#Electoral Data by Candidate Notebook

#1. Loading, Cleaning, and Exporting Data

##1.1 Code Imports

In [0]:
from pyspark.sql.functions import col
from pyspark.sql.functions import count
from pyspark.sql.functions import concat_ws
from pyspark.sql.functions import trim, upper
from pyspark.sql.functions import col, when

##1.2 Preparing to Import Data

###1.3 Checking secrets

In [0]:
dbutils.secrets.listScopes()

###1.4 Testing file pathways

In [0]:
dbutils.fs.ls("/mnt/Election_Data_Cand/rawdata/")

In [0]:
dbutils.fs.ls("/mnt/Election_Data_Const/rawdata/")

##1.5 Importing Datasets

###Mounting data

In [0]:
#SKIPPED AS DATA ALREADY MOUNTED

#dbutils.fs.mount(
#    source='wasbs://electoraldatabycandidate@electoraldatastorage.blob.core.windows.net',
#    mount_point='/mnt/Election_Data_Cand',
#    extra_configs = {'fs.azure.account.key.electoraldatastorage.blob.core.windows.net':
#                    dbutils.secrets.get('electoraldatascope', 'ElectoralStorageSecret')} 
#)


In [0]:
#SKIPPED AS DATA ALREADY MOUNTED

#dbutils.fs.mount(
#    source='wasbs://electoraldatabyconstituency@electoraldatastorage.blob.core.windows.net',
#    mount_point='/mnt/Election_Data_Const',
#    extra_configs = {'fs.azure.account.key.electoraldatastorage.blob.core.windows.net':
#                     dbutils.secrets.get('electoraldatascope', 'ElectoralStorageSecret')} 
#)

##1.6 Cleaning Datasets

###Loading and cleaning 2024 By Constituency data

In [0]:
ByConst24_DF = spark.read.format("csv").option("header", "true").load("/mnt/Election_Data_Const/rawdata/2024GE by constituency.csv")

ByConst24_DF.show()

In [0]:
ByConst24_DF.printSchema()

In [0]:
ByConst24_DF_droppedcols = ByConst24_DF.drop("ONS region ID","Constituency type","Declaration time","Member gender","SNP","PC","DUP","SF","SDLP","UUP","APNI")

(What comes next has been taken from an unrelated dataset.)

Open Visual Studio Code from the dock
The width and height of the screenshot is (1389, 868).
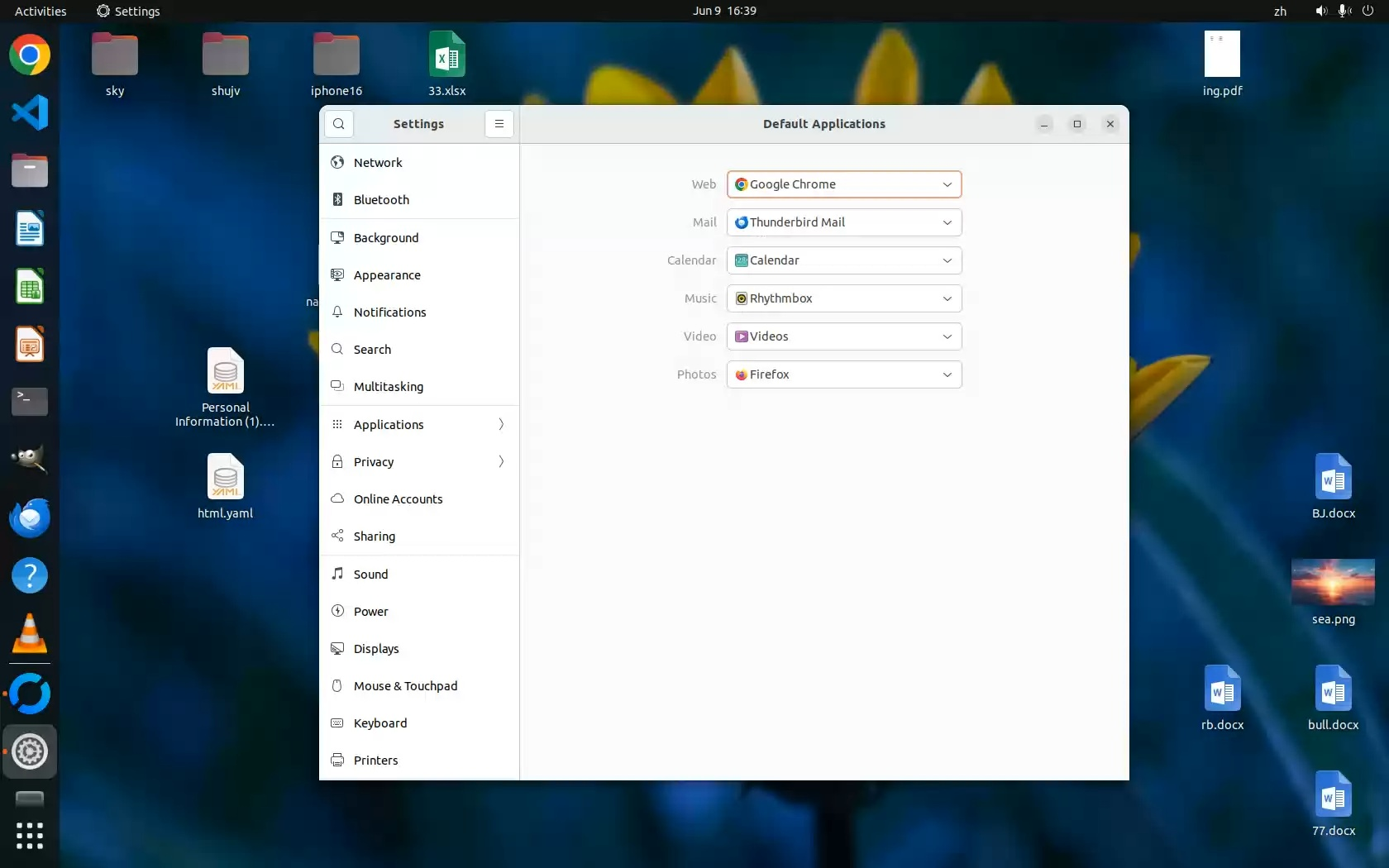[30, 113]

ByConst24_DF_droppedcols.printSchema()

In [0]:
ByConst24_DF_clean = ByConst24_DF_droppedcols.withColumn("Electorate", col("Electorate").cast("int")) \
                                    .withColumn("Valid votes", col("Valid votes").cast("int")) \
                                    .withColumn("Invalid votes", col("Invalid votes").cast("int")) \
                                    .withColumn("Majority", col("Majority").cast("int")) \
                                    .withColumn("Con", col("Con").cast("int")) \
                                    .withColumn("Lab", col("Lab").cast("int")) \
                                    .withColumn("LD", col("LD").cast("int")) \
                                    .withColumn("RUK", col("RUK").cast("int")) \
                                    .withColumn("Green", col("Green").cast("int")) \
                                    .withColumn("All other candidates", col("All other candidates").cast("int")) \
                                    .withColumn("Of which other winner", col("Of which other winner").cast("int"))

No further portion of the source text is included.